Exhibition
29.03.26 — 10.01.27
Palazzo Grassi

Amar Kanwar

Amar Kanwar
Close Amar Kanwar

Palazzo Grassi 
From 29 March 2026 to 10 January 2027 

Curated by Jean-Marie Gallais, curator, Pinault Collection 

Pinault Collection presents an exhibition by Amar Kanwar, featuring two important multimedia installations on the second floor of the Palazzo Grassi. Characterized by his poetic and philosophic approach to personal, social and political situations, the Indian artist creates space at the intersection of art, documentation, and activism. His installations offer a unique form of meditation on human nature.

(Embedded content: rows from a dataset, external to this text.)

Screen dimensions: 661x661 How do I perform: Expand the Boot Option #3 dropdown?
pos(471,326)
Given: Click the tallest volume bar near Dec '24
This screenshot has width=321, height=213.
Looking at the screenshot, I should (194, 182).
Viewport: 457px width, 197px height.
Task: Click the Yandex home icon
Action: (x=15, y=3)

Amar Kanwar (born in 1964 in New Delhi) has distinguished himself since the 1990s through films and multimedia works that explore the politics of power, violence and resistance. Kanwar’s gaze is that of an observer documenting the contemporary history of South Asia. Allowing parallel narratives to emerge, the filmmaker uses archival documents and testimonies, as well as poetic imagery, to create multi-layered narratives. Going beyond social or political commentary, Kanwar transcends personal and collective narratives.

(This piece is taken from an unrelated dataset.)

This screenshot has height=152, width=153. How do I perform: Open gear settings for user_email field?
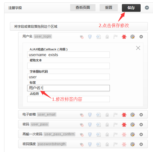[x=133, y=115]
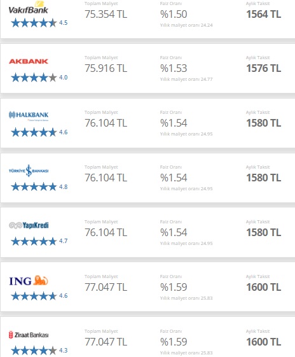
Task: Click Akbank's 4.0 star rating
Action: (39, 78)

His installation The Torn First Pages (2004-2008), presented at the Palazzo Grassi, documents the complexity of the struggle for democracy in Myanmar (Burma). It is the result of Kanwar’s characteristic practice of collecting, synthesizing and redeploying archival documents. The title of the installation is in honour of a gesture of protest by the bookseller Ko Than Htay, who tore the first page out of each book he sold – the page that, as mandated by law, contained declarations of the military dictatorship’s political objectives. Kanwar’s installation presents printed material and videos, drawing attention to the Burmese regime’s atrocities, and form an ode to the resilience of political protest in Myanmar and worldwide.

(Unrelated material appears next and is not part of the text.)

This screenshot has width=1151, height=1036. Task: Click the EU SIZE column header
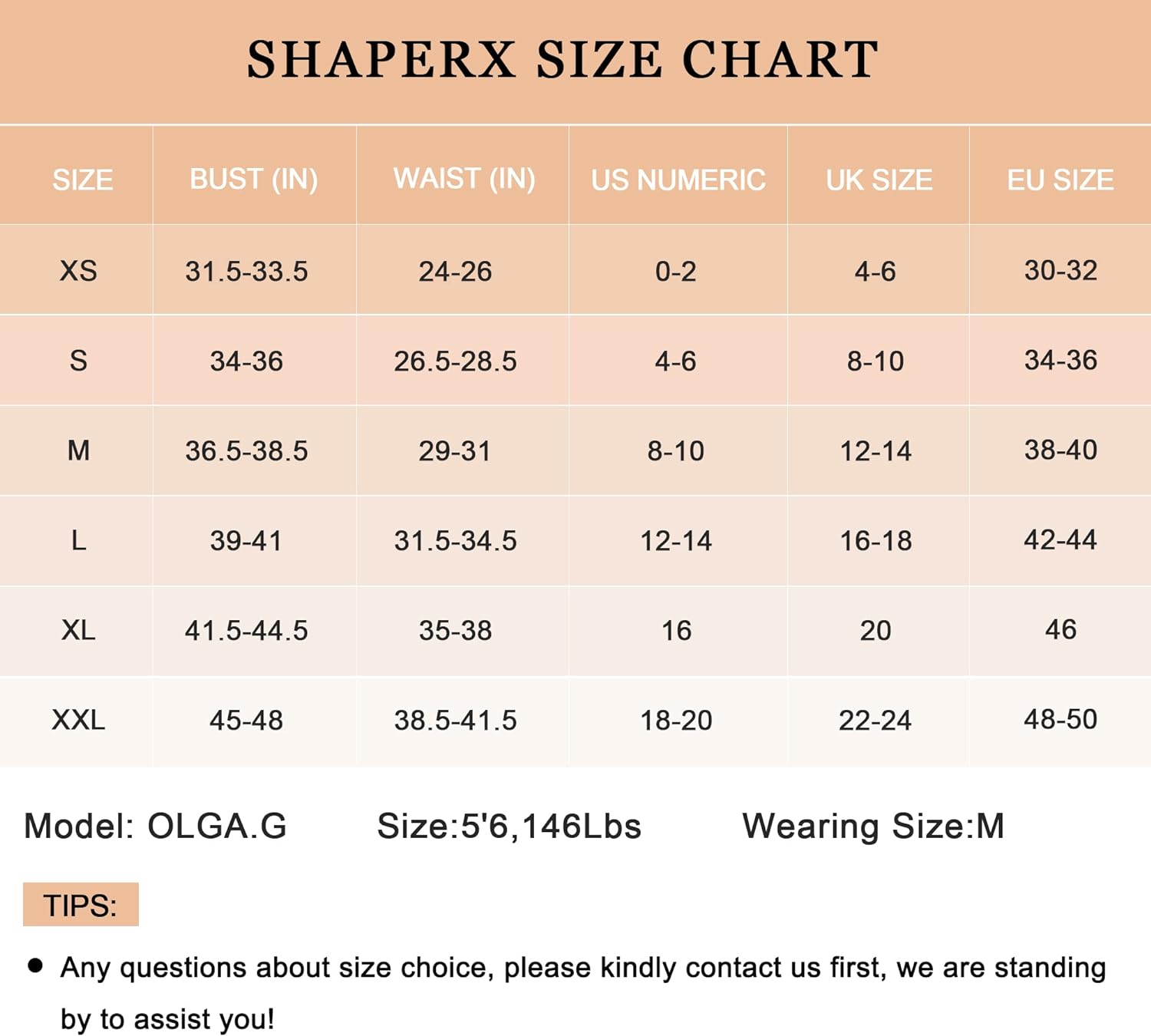point(1060,180)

In a central room plunged into darkness, is presented The Peacock’s Graveyard (2023). A contemporary meditation on death, impermanency and the cycle of life, this is the most recent work completed by the artist, and is a part of the Pinault Collection. Seven invisible screens, containing image or text, weave together a floating choreography, evoking the magic of proto-cinema. A powerful and lively raga (classical, melodic Indian music based on improvisation) by pianist Utsav Lal sets a slow pace, developing into a trance. Harnessing the full potential of this multifocal narration, Amar Kanwar does not film figures or use voices, but text which is accompanied by metaphorical and abstract images. In these five short stories written by the artist (for a total experience of 28 minutes), we meet a furious priest, a hangman taught a lesson by a tree, a landlord betraying a promise, a reincarnated president, and two friends saved by their quarrels. Kanwar describes these simple and metaphysical fables as tools to help us adjust our relationship to the world, its violence and its power relations – little stories for grown-ups to take away.

The exhibition, curated by Jean-Marie Gallais, Curator at Pinault Collection, establishes a dialogue between two works created twenty years-apart and invites visitors to immerse themselves in the filmmaker’s arsenal of visual and narrative devices, exploring a poetic and politic meditation on human nature, justice and injustice, and in the artist’s own words, “on the consequences of arrogance of our species”. While The Peacock’s Graveyard takes a timeless, fictional form, it addresses contemporary issues: questions of land and water and rights, of history, memory, karma and morality. The Torn First Pages looks at individual and collective resistances of ordinary people to violence. Formally, the works share similarities, as if the first was a premonition of the second, which “distills” the same idea: the images suddenly become crystal clear, and the stories universal. The exhibition thus offers deep insights into our present time, “a moment of history in which every truth seems to have an opposite brutal truth”, explains Kanwar.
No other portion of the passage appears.